Application was filed outside the statutory timeframe
[4] Applications for an unfair dismissal remedy must be made within 21 days after the dismissal took effect as required by s.394 of the Act.
[5] The Applicant’s employment was terminated by the Respondent with effect from 8 July 2020. I note that the Applicants contended that their employment was terminated on 2 July 2020. The termination letters that were provided to the Applicants indicate that they were notified of the redundancies on 3 July 2020, with the dismissal taking effect on 8 July 2020, and payment in lieu for the remainder of the notice period.
[6] Based on a termination date taking effect on 8 July 2020, the application for a remedy should have been lodged by no later than 29 July 2020.
[7] The application was therefore lodged outside of the time prescribed. The application was made in effect 21 days after the last date on which it could have been made. The Act allows the Commission to consider extending the period within which an application for an unfair dismissal remedy may be made if it is satisfied that there are exceptional circumstances.
[8] The matters that I need to take into account in considering whether or not I am satisfied that there are exceptional circumstances are:
• the reason for the delay,
• whether the Applicant first became aware of the dismissal after the date it took effect,
• any action taken by the Applicant to dispute the dismissal,
• prejudice to the Respondent including prejudice caused by the delay,
• the merits of the application; and
• fairness as between the Applicant and other persons in a similar position.
[9] Each of the matters needs to be taken into account in assessing whether there are exceptional circumstances. The requirement that these matters be taken into account means that each matter must be considered and given appropriate weight in assessing whether there are exceptional circumstances. The individual matters might not, viewed in isolation, be particularly significant, so it is necessary also to consider the matters collectively and to ask whether collectively the matters show exceptional circumstances. 1
[10] Briefly, exceptional circumstances are circumstances that are out of the ordinary course, unusual, special or uncommon but the circumstances themselves do not need to be unique or unprecedented, nor do they need to be very rare. 2 I must be satisfied that, taking into account section 394(3) that there are exceptional circumstances.
[11] I now consider these matters in the context of the Application.
a) Reason for the delay
[12] The Act does not specify what reason for delay might tell in favour of granting an extension however decisions of the Commission have referred to an acceptable or reasonable explanation.
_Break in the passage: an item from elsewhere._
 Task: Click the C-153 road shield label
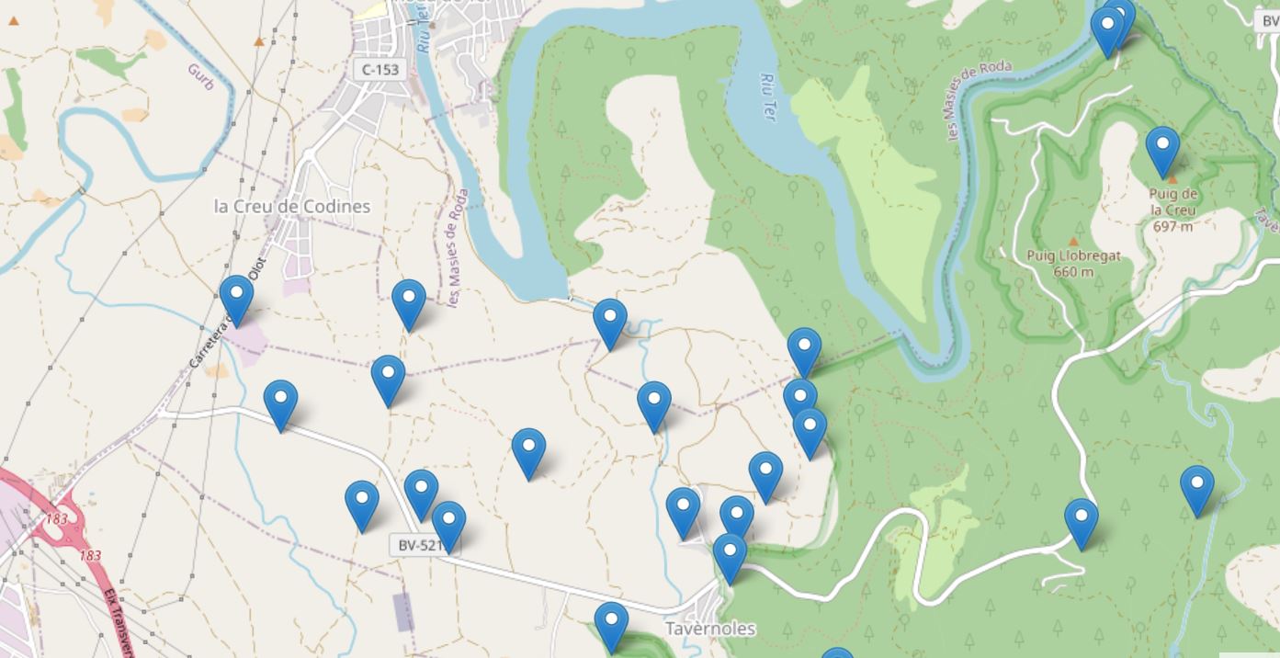point(379,70)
The absence of any explanation for any part of the delay will usually weigh against an applicant in the assessment of whether there are exceptional circumstances, and a credible explanation for the entirety of the delay will usually weigh in the applicant’s favour, however all of the circumstances must be considered. 3
[13] The applicants contend that they became aware of certain facts, or what they believed to be certain facts on 12 August 2020. Thereupon the applicants filed an application on 19 August 2020. It appears that the applicants believe that they were not redundant and that others took their positions. It appears that there has been a restructuring of the employer and the jobs have been reallocated and mixed.
[14] In Ulan Coal Mines Limited v Henry Jon Howarth 4 and others the Full Bench considered what redundancy was and makes it clear that the sort of restructuring, for example, where there a supervisory team leader position is replaced by three team leader positions or other types of re-organisational work is an appropriate type of redundancy.
[15] This is what the employer says took place in this matter. Namely, a form of restructuring by breaking up the collection of functions, duties and responsibilities attached to positions and distributing them among the holders of other positions, including newly created positions but also that one of the two hotels was closed. In this sense, there may well not be a difficulty present in finding that there was a genuine redundancy seen in the sense of the type of restructuring that took place. The belief that the applicants held that others had taken their jobs may well not be the case.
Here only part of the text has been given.